Hanf-Hauptstadt – wo Abhängige zur Touristenattraktion werden

Hanf-Hauptstadt – wo Abhängige zur Touristenattraktion werden

«Fucking camera at one o’clock!» Der bärtige Mann, der auf dem Picknicktisch am Strassenrand sitzt, klingt wütend. Wütend auf mich, denn ich trage die «fucking» Kamera in der Hand. Ich habe in Nimbin ein paar Bilder geschossen – von bunten Häusern, von Hippieläden mit alternativen farbigen Baumwollkleidern und von den Menschen. Von drei Männern in schmutzigen Kleidern, die auf dem Dorfplatz sitzen. Von einem Mann mit zotteligen Haaren und beinahe auch von dem bärtigen auf dem Picknicktisch. Doch bei seiner wütenden Warnung an seine Kollegen suche ich das Weite. Ich wollte die Männer nicht aus Sensationslust fotografieren, sondern um euch Lesern hier zeigen zu können, was in Nimbin los ist.

Eine der beiden Strassen in Nimbin.

Nimbin gilt als Hanf-Hauptstadt oder als Hippie-Stadt. Stadt ist jedenfalls übertrieben, das Dorf am Fusse eines längst erloschenen Vulkans besteht nur aus zwei Strassen. Den Ruf von Amsterdam Australiens erhielt das Dorf nach 1973. Damals fand hier das vierte und letzte Aquarius Festival statt. Studenten organisierten es, mit dem Ziel, alternatives Denken und einen nachhaltigen Lebensstil zu feiern. Nach dem Festival blieben einige 100 Menschen in Nimbin und es entstanden die ersten Kommunen. Der Anbau, Verkauf, Erwerb und Besitz von Cannabis ist im Staat New South Wales verboten, also auch in Nimbin. Obwohl es hier eine Polizeistation gibt, wird Cannabis hier jedoch offen verkauft und konsumiert. Doch auch hier kommt es immer wieder zu Verhaftungen.  
1993, nach einem Jahrzehnt mit Verhaftungen, und Undercover-Käufen, zogen wütende Bewohner Nimbins zur Polizeistation und bewarfen sie mit Eiern und Toilettenpapier. Da dies negative Zeitungsberichte nach sich zog, rief die «Hemp Embassy» (Hanf-Botschaft) den Mardi Grass ins Leben, einen friedlichen Protestzug durch Nimbins Strassen. Jedes Jahr am ersten Wochenende im Mai findet die Demonstration seither statt. Hunderte Menschen fordern damit die Legalisierung von Cannabis.
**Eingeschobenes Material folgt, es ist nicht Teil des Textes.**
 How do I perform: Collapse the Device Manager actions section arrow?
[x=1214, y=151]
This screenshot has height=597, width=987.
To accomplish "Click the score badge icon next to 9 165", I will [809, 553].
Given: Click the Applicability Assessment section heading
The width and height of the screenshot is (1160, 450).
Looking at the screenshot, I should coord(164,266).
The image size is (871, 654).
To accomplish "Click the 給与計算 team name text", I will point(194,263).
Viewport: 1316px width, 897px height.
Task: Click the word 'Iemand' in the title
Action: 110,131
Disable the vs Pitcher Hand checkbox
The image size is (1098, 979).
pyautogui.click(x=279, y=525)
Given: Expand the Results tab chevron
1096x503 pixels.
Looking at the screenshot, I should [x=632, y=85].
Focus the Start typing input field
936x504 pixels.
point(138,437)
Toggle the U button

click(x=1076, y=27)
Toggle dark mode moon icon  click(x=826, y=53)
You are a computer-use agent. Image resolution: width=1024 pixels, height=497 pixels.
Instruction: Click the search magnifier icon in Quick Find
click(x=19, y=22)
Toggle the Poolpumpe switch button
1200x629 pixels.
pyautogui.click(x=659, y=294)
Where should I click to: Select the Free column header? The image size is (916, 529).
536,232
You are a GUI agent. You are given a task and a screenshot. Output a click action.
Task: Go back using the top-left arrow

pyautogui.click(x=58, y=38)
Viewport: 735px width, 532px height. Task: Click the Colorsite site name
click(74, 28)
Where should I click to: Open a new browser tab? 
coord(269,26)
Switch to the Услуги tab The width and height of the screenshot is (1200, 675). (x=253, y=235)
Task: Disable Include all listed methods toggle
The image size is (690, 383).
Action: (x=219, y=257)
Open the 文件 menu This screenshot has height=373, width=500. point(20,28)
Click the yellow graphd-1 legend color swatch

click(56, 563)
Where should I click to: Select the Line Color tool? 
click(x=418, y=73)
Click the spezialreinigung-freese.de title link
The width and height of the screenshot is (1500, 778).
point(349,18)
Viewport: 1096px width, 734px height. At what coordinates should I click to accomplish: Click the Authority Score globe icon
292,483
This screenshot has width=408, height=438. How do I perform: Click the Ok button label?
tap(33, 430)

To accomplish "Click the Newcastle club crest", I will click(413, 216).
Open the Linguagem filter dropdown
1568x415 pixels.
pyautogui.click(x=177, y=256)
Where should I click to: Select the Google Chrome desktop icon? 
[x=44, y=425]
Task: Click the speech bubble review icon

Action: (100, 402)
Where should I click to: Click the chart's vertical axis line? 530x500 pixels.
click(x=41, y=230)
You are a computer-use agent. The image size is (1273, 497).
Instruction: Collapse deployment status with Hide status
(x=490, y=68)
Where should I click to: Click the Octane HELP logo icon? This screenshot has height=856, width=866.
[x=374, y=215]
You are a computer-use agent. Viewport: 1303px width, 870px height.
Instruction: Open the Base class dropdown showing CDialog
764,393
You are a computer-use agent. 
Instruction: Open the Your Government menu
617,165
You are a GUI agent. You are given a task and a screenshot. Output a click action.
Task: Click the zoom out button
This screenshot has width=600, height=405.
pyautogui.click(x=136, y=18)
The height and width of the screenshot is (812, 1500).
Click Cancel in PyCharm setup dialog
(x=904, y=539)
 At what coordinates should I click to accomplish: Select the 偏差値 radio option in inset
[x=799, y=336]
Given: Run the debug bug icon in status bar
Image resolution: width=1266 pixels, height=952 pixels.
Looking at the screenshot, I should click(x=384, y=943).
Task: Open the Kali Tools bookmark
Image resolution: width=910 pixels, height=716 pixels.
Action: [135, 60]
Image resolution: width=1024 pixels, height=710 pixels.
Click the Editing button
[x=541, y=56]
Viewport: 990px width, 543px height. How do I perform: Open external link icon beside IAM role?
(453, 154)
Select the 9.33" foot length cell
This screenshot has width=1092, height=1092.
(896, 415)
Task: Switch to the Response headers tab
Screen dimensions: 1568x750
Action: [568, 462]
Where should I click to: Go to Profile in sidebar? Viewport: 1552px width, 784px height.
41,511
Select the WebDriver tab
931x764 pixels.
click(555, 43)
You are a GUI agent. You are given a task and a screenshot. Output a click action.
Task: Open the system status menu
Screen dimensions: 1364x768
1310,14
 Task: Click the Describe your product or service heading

Heute fahren verschiedene Organisationen die Touristen in bunt bemalten «Hippie-Bussen» nach Nimbin. Auch ich habe mich einer solchen Tour angeschlossen, da ich keinen fahrbaren Untersatz gemietet habe. Viele Backpacker kommen hierher, um sich die Einstiegsdroge zu kaufen. Von den zwei oder drei Geldautomaten, die es im Dorf gibt, werden wöchentlich über 600’000 australische Dollar (ca. 400’000 Franken) bezogen. Das gibt eine vage Idee darüber, was die Menschen hier für Drogen ausgeben. Einige von Nimbins Bewohnern sind längst nicht beim Cannabis geblieben. Eine Frau, die praktisch nur noch aus Haut und Knochen besteht, geht vor mir auf dem Bürgersteig. In den Armen hält sie ein Baby. Ihre Abhängigkeit ist offensichtlich. Und das ist es, was Nimbin zu einem traurigen Ort macht. Die Sucht der Menschen wird zur Touristenattraktion. Die bunten Wände der Hippie-Strasse, sind im wahrsten Sinne des Wortes nur Fassade.

Bunt ist nur die Fassade. Die Menschen scheinen abgestumpft.